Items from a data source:
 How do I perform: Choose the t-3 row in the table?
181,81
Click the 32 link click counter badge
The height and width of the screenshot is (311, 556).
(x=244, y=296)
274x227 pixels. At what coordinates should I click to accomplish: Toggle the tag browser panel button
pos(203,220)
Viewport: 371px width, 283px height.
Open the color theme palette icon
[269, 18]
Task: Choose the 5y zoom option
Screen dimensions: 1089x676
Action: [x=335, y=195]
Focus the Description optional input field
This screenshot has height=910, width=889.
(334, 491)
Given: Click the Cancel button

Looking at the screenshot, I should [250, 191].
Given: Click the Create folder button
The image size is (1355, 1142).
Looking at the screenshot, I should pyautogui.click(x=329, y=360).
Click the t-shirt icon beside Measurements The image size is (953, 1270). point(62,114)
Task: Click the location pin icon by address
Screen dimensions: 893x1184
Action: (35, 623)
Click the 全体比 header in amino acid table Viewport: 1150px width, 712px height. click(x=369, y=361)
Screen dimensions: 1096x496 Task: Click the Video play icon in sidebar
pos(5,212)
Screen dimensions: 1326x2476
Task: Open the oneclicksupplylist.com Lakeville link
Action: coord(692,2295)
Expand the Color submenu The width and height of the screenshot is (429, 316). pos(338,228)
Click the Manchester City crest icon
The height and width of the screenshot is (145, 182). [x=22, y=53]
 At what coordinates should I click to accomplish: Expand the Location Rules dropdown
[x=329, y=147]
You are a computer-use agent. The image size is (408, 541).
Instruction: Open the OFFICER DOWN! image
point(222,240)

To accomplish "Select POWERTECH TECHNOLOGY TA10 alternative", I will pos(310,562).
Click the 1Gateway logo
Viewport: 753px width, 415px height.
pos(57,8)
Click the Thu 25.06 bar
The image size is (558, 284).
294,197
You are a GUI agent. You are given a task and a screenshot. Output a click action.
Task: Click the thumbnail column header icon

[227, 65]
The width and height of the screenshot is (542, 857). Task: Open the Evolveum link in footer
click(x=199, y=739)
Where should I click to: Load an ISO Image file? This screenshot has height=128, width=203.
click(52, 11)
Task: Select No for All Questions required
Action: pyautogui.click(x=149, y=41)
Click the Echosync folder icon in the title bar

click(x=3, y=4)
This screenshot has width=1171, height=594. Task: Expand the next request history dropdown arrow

Problem to solve
Nothing should appear in the answer except the lines above from the line with "The height and width of the screenshot is (311, 556)." through the line with "Click the 1Gateway logo", both included, written out exactly.

Your response
The height and width of the screenshot is (311, 556).
(x=244, y=296)
274x227 pixels. At what coordinates should I click to accomplish: Toggle the tag browser panel button
pos(203,220)
Viewport: 371px width, 283px height.
Open the color theme palette icon
[269, 18]
Task: Choose the 5y zoom option
Screen dimensions: 1089x676
Action: [x=335, y=195]
Focus the Description optional input field
This screenshot has height=910, width=889.
(334, 491)
Given: Click the Cancel button

Looking at the screenshot, I should [250, 191].
Given: Click the Create folder button
The image size is (1355, 1142).
Looking at the screenshot, I should pyautogui.click(x=329, y=360).
Click the t-shirt icon beside Measurements The image size is (953, 1270). point(62,114)
Task: Click the location pin icon by address
Screen dimensions: 893x1184
Action: (35, 623)
Click the 全体比 header in amino acid table Viewport: 1150px width, 712px height. click(x=369, y=361)
Screen dimensions: 1096x496 Task: Click the Video play icon in sidebar
pos(5,212)
Screen dimensions: 1326x2476
Task: Open the oneclicksupplylist.com Lakeville link
Action: coord(692,2295)
Expand the Color submenu The width and height of the screenshot is (429, 316). pos(338,228)
Click the Manchester City crest icon
The height and width of the screenshot is (145, 182). [x=22, y=53]
 At what coordinates should I click to accomplish: Expand the Location Rules dropdown
[x=329, y=147]
You are a computer-use agent. The image size is (408, 541).
Instruction: Open the OFFICER DOWN! image
point(222,240)

To accomplish "Select POWERTECH TECHNOLOGY TA10 alternative", I will pos(310,562).
Click the 1Gateway logo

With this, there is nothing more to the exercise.